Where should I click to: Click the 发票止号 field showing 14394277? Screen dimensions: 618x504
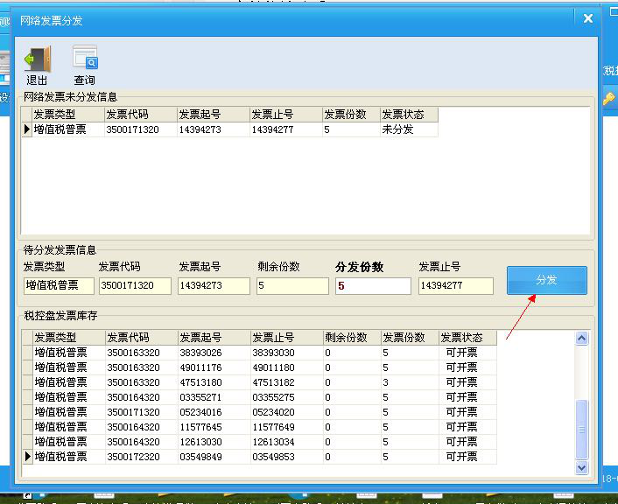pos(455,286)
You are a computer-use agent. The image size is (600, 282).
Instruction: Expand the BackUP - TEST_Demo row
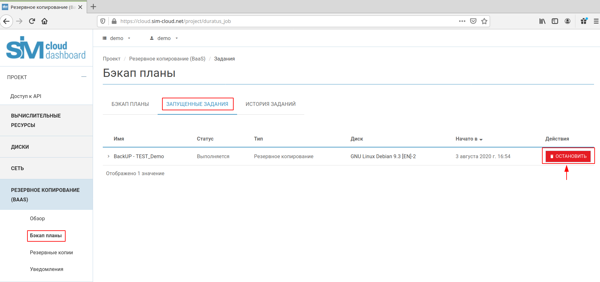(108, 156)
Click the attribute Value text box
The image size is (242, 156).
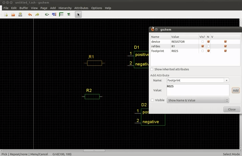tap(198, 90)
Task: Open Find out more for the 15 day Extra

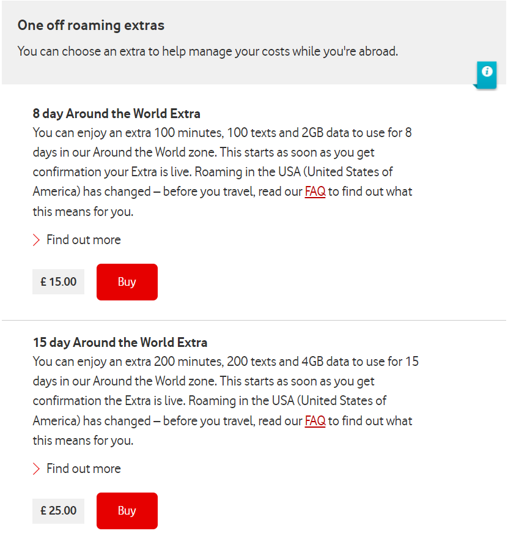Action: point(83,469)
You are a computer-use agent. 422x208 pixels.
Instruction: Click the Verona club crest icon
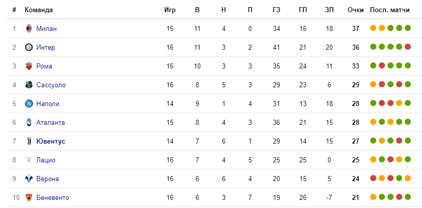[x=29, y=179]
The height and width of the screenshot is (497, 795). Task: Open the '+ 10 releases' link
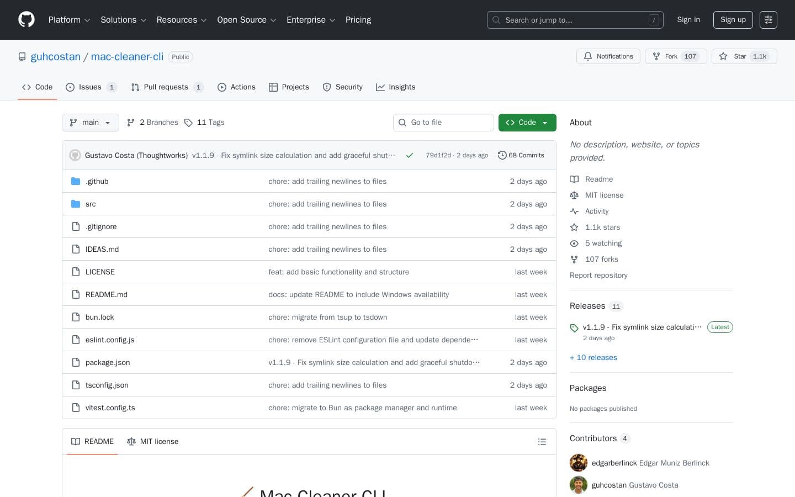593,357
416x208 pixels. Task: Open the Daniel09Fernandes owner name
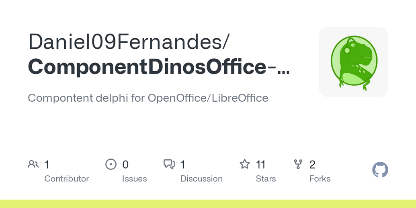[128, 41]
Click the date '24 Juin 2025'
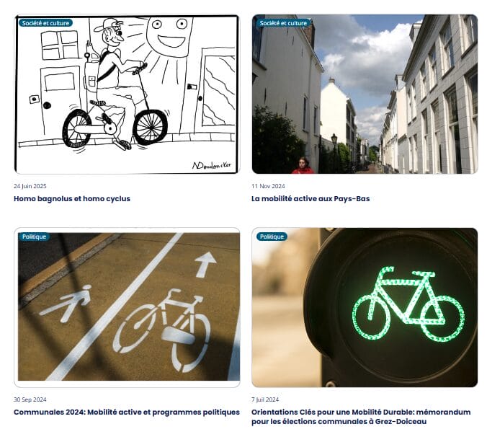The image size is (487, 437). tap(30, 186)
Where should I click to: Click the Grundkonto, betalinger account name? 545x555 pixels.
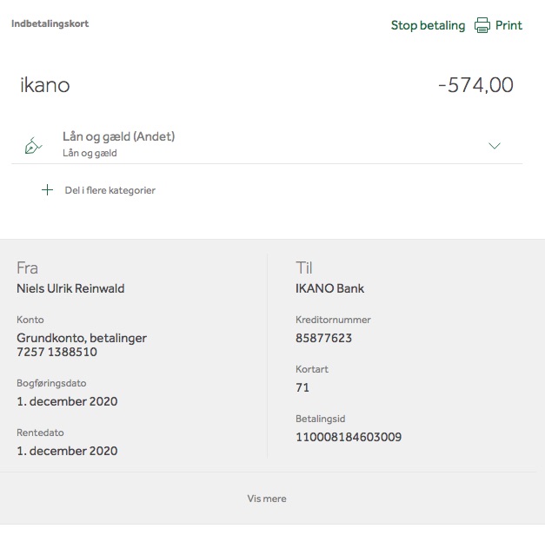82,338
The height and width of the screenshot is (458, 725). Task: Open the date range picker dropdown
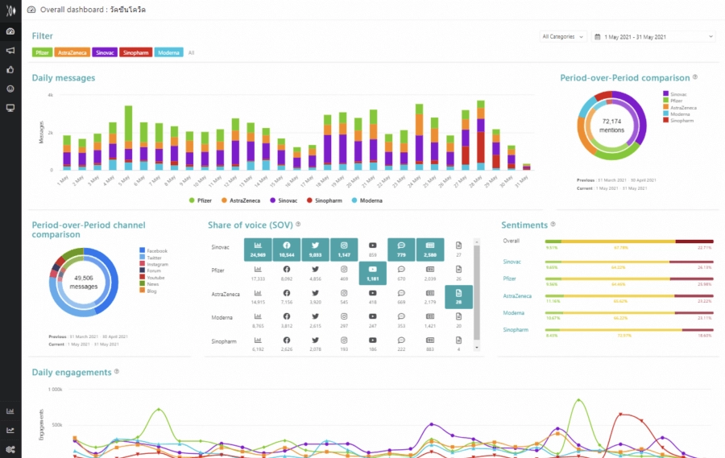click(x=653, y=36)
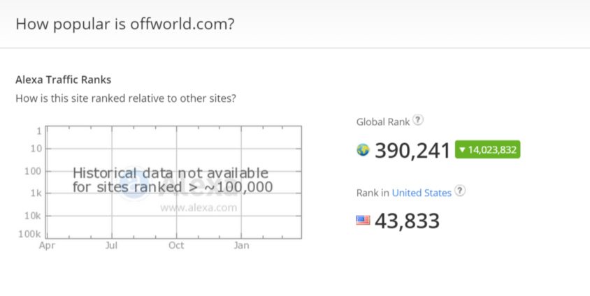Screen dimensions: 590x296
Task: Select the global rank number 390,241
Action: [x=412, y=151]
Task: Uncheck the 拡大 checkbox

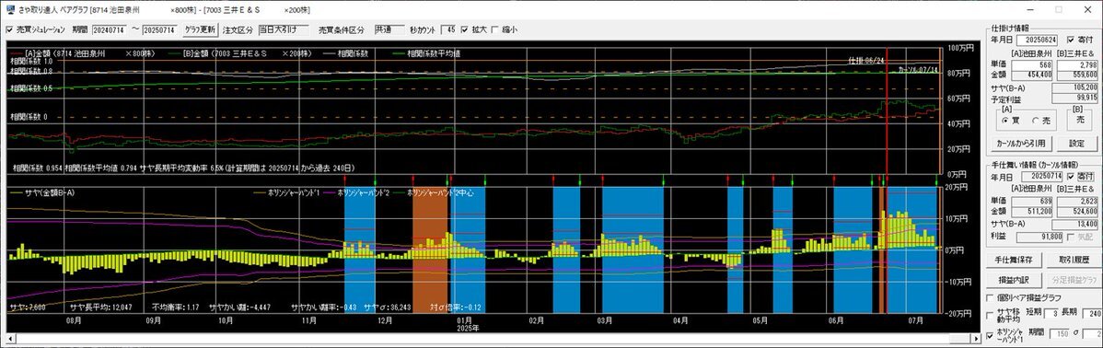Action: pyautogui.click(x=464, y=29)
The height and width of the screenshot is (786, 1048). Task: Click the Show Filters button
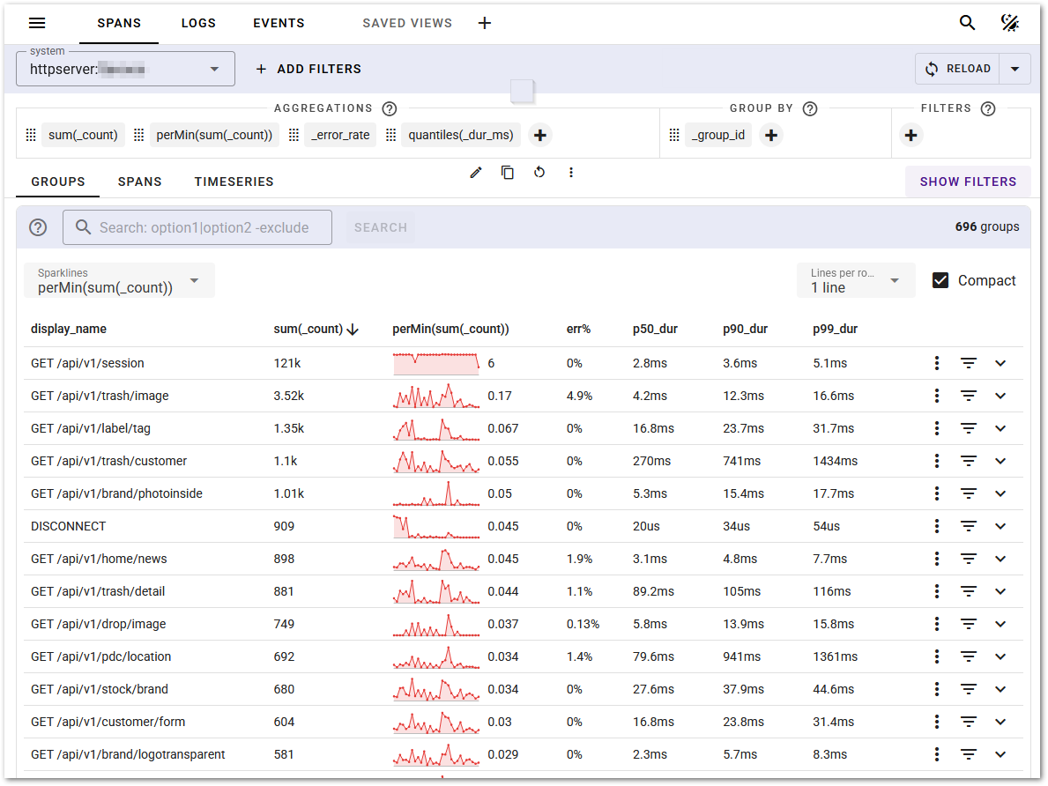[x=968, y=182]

□ □ □

_EXERCISE PROMPT_
Supply only the number of lines above in which "agent" occurs.

_OUTPUT BELOW_
2